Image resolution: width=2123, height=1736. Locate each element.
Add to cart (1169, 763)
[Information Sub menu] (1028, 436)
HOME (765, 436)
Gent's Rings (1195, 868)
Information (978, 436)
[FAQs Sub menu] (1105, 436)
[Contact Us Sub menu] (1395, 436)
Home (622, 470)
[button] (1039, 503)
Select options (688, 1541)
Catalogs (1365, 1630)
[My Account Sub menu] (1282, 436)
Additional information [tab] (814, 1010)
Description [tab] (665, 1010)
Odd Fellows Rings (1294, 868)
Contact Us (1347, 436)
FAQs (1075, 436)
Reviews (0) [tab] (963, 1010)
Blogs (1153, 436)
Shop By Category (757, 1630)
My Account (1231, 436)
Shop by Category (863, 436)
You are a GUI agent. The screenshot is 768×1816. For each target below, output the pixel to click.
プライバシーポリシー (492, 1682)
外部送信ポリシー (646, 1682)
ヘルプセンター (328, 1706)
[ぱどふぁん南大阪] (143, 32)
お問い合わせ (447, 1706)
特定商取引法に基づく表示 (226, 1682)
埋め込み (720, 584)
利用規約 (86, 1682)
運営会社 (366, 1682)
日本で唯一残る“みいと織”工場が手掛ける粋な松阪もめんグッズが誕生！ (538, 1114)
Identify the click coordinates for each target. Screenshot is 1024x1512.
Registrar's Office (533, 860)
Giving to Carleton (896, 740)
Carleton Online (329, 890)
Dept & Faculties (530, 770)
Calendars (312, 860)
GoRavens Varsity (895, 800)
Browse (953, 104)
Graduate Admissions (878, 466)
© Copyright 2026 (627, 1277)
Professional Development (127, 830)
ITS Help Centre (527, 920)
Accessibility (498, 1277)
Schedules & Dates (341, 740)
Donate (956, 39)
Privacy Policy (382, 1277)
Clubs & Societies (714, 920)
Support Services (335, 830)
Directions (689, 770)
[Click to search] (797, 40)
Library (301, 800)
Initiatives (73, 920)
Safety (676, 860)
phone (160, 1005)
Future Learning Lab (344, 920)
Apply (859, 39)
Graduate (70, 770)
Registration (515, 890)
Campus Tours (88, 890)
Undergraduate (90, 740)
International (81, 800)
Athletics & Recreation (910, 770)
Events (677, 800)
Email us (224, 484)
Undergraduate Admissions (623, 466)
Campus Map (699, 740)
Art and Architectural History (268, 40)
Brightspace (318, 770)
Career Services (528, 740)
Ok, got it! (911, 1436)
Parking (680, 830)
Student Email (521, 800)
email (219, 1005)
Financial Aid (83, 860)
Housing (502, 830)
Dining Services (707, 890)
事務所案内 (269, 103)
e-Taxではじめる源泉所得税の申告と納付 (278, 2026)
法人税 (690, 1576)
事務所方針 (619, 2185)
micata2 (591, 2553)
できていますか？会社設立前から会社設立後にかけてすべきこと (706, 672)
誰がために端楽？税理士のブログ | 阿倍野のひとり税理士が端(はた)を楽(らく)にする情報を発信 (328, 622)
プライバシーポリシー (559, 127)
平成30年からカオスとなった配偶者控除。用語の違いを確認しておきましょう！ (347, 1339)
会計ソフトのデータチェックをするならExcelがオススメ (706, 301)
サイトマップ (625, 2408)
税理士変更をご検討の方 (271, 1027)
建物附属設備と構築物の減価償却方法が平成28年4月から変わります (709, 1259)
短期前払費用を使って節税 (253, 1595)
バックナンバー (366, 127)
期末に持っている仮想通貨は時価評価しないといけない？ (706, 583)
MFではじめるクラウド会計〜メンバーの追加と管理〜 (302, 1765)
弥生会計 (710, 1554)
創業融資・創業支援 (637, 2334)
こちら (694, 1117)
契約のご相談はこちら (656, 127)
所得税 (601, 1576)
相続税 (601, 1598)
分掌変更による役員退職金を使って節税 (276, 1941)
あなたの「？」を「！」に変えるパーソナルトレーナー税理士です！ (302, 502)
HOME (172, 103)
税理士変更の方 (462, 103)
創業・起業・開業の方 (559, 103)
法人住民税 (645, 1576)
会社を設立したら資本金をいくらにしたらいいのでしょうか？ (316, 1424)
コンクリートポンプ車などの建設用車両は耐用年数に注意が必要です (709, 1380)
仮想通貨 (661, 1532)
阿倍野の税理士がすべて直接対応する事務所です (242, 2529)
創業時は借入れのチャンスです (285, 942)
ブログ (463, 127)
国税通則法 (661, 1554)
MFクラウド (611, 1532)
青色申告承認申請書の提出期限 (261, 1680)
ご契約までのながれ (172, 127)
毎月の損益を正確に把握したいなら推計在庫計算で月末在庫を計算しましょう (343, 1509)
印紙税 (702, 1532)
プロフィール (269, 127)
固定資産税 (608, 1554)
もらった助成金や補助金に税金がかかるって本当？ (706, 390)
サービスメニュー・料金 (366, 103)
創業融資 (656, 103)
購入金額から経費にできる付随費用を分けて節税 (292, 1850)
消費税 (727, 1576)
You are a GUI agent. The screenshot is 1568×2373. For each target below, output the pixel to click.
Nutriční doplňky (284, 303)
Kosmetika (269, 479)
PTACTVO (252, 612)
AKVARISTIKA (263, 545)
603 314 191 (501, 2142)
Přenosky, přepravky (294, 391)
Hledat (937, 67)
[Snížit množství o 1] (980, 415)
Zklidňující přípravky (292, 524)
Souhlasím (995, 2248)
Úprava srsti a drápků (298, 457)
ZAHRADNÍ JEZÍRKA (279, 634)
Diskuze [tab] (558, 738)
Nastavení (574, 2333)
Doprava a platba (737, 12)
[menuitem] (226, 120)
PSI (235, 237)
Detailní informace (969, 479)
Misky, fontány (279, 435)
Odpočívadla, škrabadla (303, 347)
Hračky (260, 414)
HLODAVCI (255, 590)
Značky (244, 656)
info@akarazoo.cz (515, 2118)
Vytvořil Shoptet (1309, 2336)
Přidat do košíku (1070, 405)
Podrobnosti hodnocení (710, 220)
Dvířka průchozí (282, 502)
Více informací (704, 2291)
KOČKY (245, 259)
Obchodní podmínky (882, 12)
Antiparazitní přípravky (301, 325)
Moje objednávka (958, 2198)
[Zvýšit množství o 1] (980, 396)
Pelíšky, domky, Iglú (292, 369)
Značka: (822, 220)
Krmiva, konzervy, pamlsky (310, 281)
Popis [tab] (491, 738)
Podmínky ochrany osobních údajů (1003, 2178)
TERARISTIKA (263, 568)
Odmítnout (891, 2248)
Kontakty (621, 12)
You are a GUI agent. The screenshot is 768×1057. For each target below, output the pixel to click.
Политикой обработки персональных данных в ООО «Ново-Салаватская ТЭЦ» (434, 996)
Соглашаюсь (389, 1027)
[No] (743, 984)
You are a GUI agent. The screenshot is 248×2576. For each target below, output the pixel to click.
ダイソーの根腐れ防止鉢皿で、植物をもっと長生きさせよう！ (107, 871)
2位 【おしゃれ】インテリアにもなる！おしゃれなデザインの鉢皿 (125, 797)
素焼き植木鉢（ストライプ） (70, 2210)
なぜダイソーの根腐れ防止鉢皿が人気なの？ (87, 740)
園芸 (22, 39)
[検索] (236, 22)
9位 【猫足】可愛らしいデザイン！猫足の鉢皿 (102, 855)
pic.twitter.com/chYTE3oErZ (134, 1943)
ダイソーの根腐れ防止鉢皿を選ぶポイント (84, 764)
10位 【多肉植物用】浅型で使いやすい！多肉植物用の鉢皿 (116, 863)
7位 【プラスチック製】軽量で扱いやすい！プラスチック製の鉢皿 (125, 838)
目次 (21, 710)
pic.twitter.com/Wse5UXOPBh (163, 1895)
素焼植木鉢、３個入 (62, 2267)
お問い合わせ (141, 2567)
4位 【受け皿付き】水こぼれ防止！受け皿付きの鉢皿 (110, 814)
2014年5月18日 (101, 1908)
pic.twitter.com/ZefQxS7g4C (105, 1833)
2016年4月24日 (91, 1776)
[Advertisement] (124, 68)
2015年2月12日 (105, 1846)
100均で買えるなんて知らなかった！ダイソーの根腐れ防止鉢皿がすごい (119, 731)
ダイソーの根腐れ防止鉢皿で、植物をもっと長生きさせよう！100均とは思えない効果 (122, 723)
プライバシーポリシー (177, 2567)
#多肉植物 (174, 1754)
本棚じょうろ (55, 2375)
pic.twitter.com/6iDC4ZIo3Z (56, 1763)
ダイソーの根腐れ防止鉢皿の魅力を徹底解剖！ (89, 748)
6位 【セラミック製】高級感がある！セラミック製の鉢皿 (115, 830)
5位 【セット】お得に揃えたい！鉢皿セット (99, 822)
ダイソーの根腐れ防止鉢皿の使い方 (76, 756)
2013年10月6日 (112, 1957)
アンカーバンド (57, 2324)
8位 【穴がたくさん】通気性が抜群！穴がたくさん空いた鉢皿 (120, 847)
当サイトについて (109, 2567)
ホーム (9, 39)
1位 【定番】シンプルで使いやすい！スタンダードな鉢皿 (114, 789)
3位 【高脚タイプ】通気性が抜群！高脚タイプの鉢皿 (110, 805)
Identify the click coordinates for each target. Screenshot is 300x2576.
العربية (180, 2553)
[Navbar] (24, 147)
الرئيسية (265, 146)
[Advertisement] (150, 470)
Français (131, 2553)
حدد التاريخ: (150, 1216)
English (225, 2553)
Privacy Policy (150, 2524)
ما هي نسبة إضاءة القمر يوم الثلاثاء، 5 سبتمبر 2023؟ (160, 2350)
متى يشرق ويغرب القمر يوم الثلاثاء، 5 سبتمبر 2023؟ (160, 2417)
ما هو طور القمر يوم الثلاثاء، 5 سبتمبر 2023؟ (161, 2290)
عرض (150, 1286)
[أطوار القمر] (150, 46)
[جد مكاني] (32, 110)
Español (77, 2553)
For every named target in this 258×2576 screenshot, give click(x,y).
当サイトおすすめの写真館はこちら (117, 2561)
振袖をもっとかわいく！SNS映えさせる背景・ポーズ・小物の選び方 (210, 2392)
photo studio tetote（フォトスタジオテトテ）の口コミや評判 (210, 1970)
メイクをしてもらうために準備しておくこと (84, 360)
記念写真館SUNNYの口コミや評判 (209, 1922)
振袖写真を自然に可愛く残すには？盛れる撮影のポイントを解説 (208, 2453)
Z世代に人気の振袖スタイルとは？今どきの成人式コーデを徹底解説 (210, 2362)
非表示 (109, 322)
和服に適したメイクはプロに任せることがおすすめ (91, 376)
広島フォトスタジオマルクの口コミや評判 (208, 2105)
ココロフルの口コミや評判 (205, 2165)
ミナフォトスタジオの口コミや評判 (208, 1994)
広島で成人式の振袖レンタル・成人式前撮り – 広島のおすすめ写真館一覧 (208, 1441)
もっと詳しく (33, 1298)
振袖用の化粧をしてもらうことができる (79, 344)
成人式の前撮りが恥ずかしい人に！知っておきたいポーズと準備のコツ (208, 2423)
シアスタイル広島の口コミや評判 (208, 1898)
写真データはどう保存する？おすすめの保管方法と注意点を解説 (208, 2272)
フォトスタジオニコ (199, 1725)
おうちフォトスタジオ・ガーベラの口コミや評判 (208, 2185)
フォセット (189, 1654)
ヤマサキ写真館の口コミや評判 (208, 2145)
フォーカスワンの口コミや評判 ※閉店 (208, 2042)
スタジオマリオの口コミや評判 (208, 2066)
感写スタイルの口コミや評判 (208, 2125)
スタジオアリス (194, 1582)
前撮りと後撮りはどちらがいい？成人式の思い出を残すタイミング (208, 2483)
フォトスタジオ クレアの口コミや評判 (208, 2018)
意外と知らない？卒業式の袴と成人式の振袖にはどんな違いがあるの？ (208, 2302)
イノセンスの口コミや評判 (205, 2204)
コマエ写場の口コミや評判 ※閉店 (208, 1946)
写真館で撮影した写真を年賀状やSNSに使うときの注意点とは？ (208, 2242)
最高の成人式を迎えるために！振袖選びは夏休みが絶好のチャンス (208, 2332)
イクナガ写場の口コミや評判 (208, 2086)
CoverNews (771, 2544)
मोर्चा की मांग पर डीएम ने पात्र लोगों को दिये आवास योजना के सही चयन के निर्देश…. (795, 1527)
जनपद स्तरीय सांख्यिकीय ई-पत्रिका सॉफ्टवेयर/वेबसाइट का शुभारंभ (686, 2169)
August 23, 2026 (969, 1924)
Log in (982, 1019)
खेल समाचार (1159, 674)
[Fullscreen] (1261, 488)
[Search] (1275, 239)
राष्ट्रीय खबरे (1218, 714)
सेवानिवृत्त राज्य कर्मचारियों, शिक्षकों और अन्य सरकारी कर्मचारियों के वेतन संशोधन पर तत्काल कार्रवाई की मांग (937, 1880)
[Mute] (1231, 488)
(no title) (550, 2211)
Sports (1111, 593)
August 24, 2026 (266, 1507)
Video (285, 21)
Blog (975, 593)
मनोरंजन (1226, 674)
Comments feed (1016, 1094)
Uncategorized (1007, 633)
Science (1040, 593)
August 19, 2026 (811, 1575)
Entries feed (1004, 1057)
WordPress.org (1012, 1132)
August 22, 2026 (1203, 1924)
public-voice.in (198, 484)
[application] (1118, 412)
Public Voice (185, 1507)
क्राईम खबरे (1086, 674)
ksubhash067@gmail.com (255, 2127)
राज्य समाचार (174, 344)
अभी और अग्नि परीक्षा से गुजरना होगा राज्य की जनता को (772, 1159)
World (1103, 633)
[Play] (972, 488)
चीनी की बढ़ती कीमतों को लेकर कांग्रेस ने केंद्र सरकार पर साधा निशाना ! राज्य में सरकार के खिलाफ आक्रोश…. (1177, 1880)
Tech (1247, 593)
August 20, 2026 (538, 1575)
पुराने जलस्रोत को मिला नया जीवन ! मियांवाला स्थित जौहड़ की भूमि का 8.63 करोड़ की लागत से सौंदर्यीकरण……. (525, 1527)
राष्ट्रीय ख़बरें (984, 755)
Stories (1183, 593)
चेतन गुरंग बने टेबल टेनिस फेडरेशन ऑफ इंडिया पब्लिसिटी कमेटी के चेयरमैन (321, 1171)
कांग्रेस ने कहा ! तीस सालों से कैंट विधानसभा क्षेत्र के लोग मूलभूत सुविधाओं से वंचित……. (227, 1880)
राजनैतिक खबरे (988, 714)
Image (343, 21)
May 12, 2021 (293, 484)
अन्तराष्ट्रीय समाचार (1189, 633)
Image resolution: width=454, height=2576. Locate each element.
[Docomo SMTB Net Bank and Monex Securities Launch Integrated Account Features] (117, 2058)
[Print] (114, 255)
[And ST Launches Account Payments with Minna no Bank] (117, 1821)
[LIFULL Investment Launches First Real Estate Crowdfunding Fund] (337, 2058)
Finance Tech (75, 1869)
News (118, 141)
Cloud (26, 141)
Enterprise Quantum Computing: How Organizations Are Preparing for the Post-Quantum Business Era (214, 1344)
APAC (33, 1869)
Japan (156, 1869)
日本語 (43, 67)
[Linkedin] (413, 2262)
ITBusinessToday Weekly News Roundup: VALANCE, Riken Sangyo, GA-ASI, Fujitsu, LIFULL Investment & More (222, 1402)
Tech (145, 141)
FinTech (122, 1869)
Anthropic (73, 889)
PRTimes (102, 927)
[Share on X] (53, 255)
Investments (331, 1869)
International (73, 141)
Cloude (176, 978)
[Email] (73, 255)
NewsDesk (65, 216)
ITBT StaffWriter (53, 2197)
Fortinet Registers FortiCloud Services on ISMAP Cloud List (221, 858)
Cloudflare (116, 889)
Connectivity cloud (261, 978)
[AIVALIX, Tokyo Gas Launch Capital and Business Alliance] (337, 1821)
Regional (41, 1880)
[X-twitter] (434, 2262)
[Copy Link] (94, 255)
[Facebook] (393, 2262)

EXERCISE DESCRIPTION: Using the entries above, extract exactly the span from the line with "August 24, 2026 (266, 1507)" to the line with "चेतन गुरंग बने", both lines included; leave out everything else.

COMPLETED TASK:
August 24, 2026 (266, 1507)
Video (285, 21)
Blog (975, 593)
मनोरंजन (1226, 674)
Comments feed (1016, 1094)
Uncategorized (1007, 633)
Science (1040, 593)
August 19, 2026 (811, 1575)
Entries feed (1004, 1057)
WordPress.org (1012, 1132)
August 22, 2026 (1203, 1924)
public-voice.in (198, 484)
[application] (1118, 412)
Public Voice (185, 1507)
क्राईम खबरे (1086, 674)
ksubhash067@gmail.com (255, 2127)
राज्य समाचार (174, 344)
अभी और अग्नि परीक्षा से गुजरना होगा राज्य की जनता को (772, 1159)
World (1103, 633)
[Play] (972, 488)
चीनी की बढ़ती कीमतों को लेकर कांग्रेस ने केंद्र सरकार पर साधा निशाना ! राज्य में सरकार के खिलाफ आक्रोश…. (1177, 1880)
Tech (1247, 593)
August 20, 2026 (538, 1575)
पुराने जलस्रोत को मिला नया जीवन ! मियांवाला स्थित जौहड़ की भूमि का 8.63 करोड़ की लागत से सौंदर्यीकरण……. (525, 1527)
राष्ट्रीय ख़बरें (984, 755)
Stories (1183, 593)
चेतन गुरंग बने टेबल टेनिस फेडरेशन ऑफ इंडिया पब्लिसिटी कमेटी के चेयरमैन (321, 1171)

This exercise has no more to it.